REQUIREMENT:
Here are some records. Copy each one exactly.

(Pixel coordinate grounding data)
---

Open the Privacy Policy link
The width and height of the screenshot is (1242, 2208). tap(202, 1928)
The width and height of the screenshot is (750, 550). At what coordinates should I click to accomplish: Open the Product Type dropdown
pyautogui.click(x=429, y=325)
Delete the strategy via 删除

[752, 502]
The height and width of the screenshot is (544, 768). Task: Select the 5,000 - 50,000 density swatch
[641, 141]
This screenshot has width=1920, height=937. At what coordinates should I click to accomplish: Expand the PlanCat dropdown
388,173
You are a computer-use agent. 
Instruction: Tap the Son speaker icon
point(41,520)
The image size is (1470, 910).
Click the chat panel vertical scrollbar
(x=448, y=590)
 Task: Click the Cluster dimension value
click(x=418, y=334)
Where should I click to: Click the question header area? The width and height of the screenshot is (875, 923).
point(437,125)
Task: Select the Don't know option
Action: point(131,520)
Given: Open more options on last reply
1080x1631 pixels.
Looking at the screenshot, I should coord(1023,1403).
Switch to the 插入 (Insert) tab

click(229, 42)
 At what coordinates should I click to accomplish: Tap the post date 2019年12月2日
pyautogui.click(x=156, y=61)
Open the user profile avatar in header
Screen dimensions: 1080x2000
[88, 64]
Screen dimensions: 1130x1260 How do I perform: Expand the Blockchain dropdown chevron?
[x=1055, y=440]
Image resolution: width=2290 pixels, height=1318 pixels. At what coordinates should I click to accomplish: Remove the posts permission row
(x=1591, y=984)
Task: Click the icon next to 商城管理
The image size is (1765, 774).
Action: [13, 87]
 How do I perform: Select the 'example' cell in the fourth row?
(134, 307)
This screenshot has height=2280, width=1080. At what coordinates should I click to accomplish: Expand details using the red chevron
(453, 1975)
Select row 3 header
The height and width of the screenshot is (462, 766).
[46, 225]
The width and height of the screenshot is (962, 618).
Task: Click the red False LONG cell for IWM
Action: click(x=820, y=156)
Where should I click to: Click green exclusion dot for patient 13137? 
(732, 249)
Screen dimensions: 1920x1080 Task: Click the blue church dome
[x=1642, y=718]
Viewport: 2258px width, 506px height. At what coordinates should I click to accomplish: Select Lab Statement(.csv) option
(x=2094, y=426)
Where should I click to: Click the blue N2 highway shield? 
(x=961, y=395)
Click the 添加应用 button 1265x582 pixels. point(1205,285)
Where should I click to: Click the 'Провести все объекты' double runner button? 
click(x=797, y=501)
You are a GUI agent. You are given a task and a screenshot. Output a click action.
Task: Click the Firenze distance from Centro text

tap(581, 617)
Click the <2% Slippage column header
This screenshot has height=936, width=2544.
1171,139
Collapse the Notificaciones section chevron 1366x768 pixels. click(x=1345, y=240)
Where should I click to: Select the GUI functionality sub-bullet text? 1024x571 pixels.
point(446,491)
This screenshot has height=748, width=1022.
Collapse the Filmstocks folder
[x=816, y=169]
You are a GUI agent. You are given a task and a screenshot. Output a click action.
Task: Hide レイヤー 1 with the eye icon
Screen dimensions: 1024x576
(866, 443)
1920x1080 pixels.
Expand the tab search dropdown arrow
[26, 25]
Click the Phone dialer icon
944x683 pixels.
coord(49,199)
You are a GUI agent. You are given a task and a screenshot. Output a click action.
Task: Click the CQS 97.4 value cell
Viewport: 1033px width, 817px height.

---

WRITTEN RESPONSE:
Open the Privacy Policy link
The width and height of the screenshot is (1242, 2208). tap(202, 1928)
The width and height of the screenshot is (750, 550). At what coordinates should I click to accomplish: Open the Product Type dropdown
pyautogui.click(x=429, y=325)
Delete the strategy via 删除

[752, 502]
The height and width of the screenshot is (544, 768). Task: Select the 5,000 - 50,000 density swatch
[641, 141]
This screenshot has width=1920, height=937. At what coordinates should I click to accomplish: Expand the PlanCat dropdown
388,173
You are a computer-use agent. 
Instruction: Tap the Son speaker icon
point(41,520)
The image size is (1470, 910).
Click the chat panel vertical scrollbar
(x=448, y=590)
 Task: Click the Cluster dimension value
click(x=418, y=334)
Where should I click to: Click the question header area? The width and height of the screenshot is (875, 923).
point(437,125)
Task: Select the Don't know option
Action: point(131,520)
Given: Open more options on last reply
1080x1631 pixels.
Looking at the screenshot, I should coord(1023,1403).
Switch to the 插入 (Insert) tab

click(229, 42)
 At what coordinates should I click to accomplish: Tap the post date 2019年12月2日
pyautogui.click(x=156, y=61)
Open the user profile avatar in header
Screen dimensions: 1080x2000
[88, 64]
Screen dimensions: 1130x1260 How do I perform: Expand the Blockchain dropdown chevron?
[x=1055, y=440]
Image resolution: width=2290 pixels, height=1318 pixels. At what coordinates should I click to accomplish: Remove the posts permission row
(x=1591, y=984)
Task: Click the icon next to 商城管理
The image size is (1765, 774).
Action: [13, 87]
 How do I perform: Select the 'example' cell in the fourth row?
(134, 307)
This screenshot has height=2280, width=1080. At what coordinates should I click to accomplish: Expand details using the red chevron
(453, 1975)
Select row 3 header
The height and width of the screenshot is (462, 766).
[46, 225]
The width and height of the screenshot is (962, 618).
Task: Click the red False LONG cell for IWM
Action: click(x=820, y=156)
Where should I click to: Click green exclusion dot for patient 13137? 
(732, 249)
Screen dimensions: 1920x1080 Task: Click the blue church dome
[x=1642, y=718]
Viewport: 2258px width, 506px height. At what coordinates should I click to accomplish: Select Lab Statement(.csv) option
(x=2094, y=426)
Where should I click to: Click the blue N2 highway shield? 
(x=961, y=395)
Click the 添加应用 button 1265x582 pixels. point(1205,285)
Where should I click to: Click the 'Провести все объекты' double runner button? 
click(x=797, y=501)
You are a GUI agent. You are given a task and a screenshot. Output a click action.
Task: Click the Firenze distance from Centro text

tap(581, 617)
Click the <2% Slippage column header
This screenshot has height=936, width=2544.
1171,139
Collapse the Notificaciones section chevron 1366x768 pixels. click(x=1345, y=240)
Where should I click to: Select the GUI functionality sub-bullet text? 1024x571 pixels.
point(446,491)
This screenshot has height=748, width=1022.
Collapse the Filmstocks folder
[x=816, y=169]
You are a GUI agent. You are given a task and a screenshot. Output a click action.
Task: Hide レイヤー 1 with the eye icon
Screen dimensions: 1024x576
(866, 443)
1920x1080 pixels.
Expand the tab search dropdown arrow
[26, 25]
Click the Phone dialer icon
944x683 pixels.
coord(49,199)
You are a GUI agent. You are given a task and a screenshot. Output a click action.
Task: Click the CQS 97.4 value cell
Viewport: 1033px width, 817px height.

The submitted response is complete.